L'emploi des jeunes est une priorité nationale….

L'emploi des jeunes est une priorité nationale. Il correspond à de fortes attentes de la société en raison de son impact sur le lien social. Dans le même temps, il constitue une opportunité pour accélérer le développement économique et social de notre pays par la valorisation de compétences nationales. La question de l'emploi des jeunes est également une préoccupation de nombreux gouvernements de par le monde.

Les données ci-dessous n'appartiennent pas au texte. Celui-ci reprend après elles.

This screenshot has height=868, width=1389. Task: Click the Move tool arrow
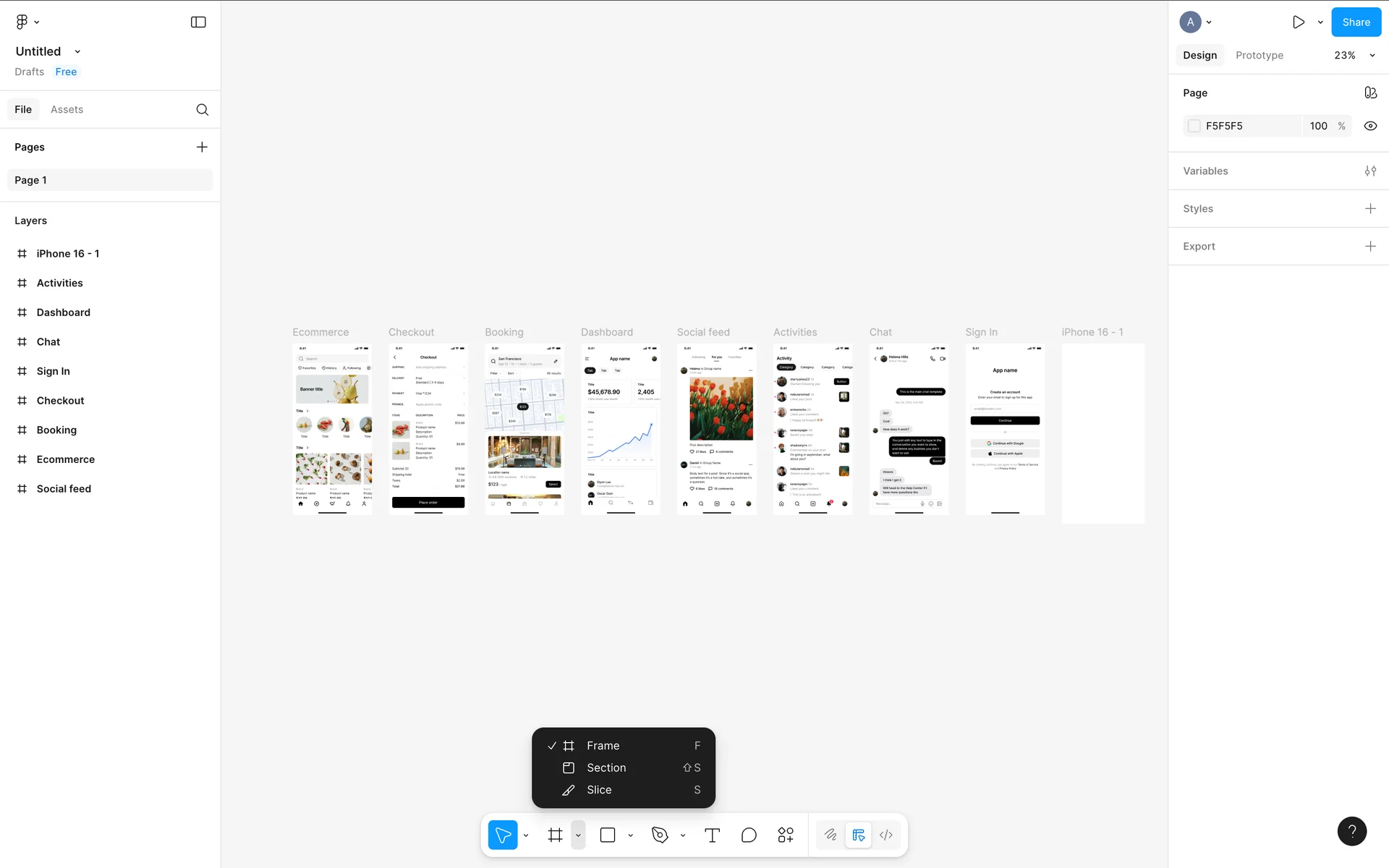[503, 835]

Au-delà des effets immédiats de la crise économique actuelle, elle renvoie à une problématique complexe du fait des changements du rapport au travail induit par la nouvelle révolution technologique.

…et pour le Conseil économique et social, un sujet essentiel…

 Le Conseil économique et social a constitué en mars 2011 un groupe de travail ad hoc chargé d'examiner la question de l'emploi des jeunes, retenu comme thème prioritaire.

Le rapport d'étape établi par le Conseil définit les contours du diagnostic du chômage des jeunes, esquisse les pistes de réformes structurelles et présente les axes d'une mobilisation générale autour d'un programme national volontariste pour la promotion de l'emploi des jeunes

Dans les prochaines semaines, la commission permanente chargée des affaires de la formation, de l'emploi et des politiques sectorielles du conseil procédera à un examen approfondi de ces premiers axes et proposera les composantes concrètes de ce programme …nécessairement ouvert à la concertation et aux débats !

Au-delà de l'analyse des données et le bilan des mesures gouvernementales, ce rapport d'étape est le fruit de l'audition de 44 acteurs (départements ministériels, associations professionnelles et syndicales), dont des associations de jeunes pour près de la moitié. Il rend compte de ces auditions, des débats très riches qui les ont suivies ainsi que des échanges approfondis entre les membres du groupe de travail. Les conclusions de ce premier rapport d'étape sont rendues publiques afin de partager les orientations de long terme ainsi que les bases d'un programme national volontariste qu'il sera nécessaire de mettre en place en urgence. Il s'agit en particulier de s'assurer de la pertinence de ce programme, de sa faisabilité et de son adéquation avec les attentes et aspirations des jeunes. Les échanges qui en résulteraient permettraient d'enrichir le rapport final et d'améliorer son appropriation par l'ensemble des acteurs concernés.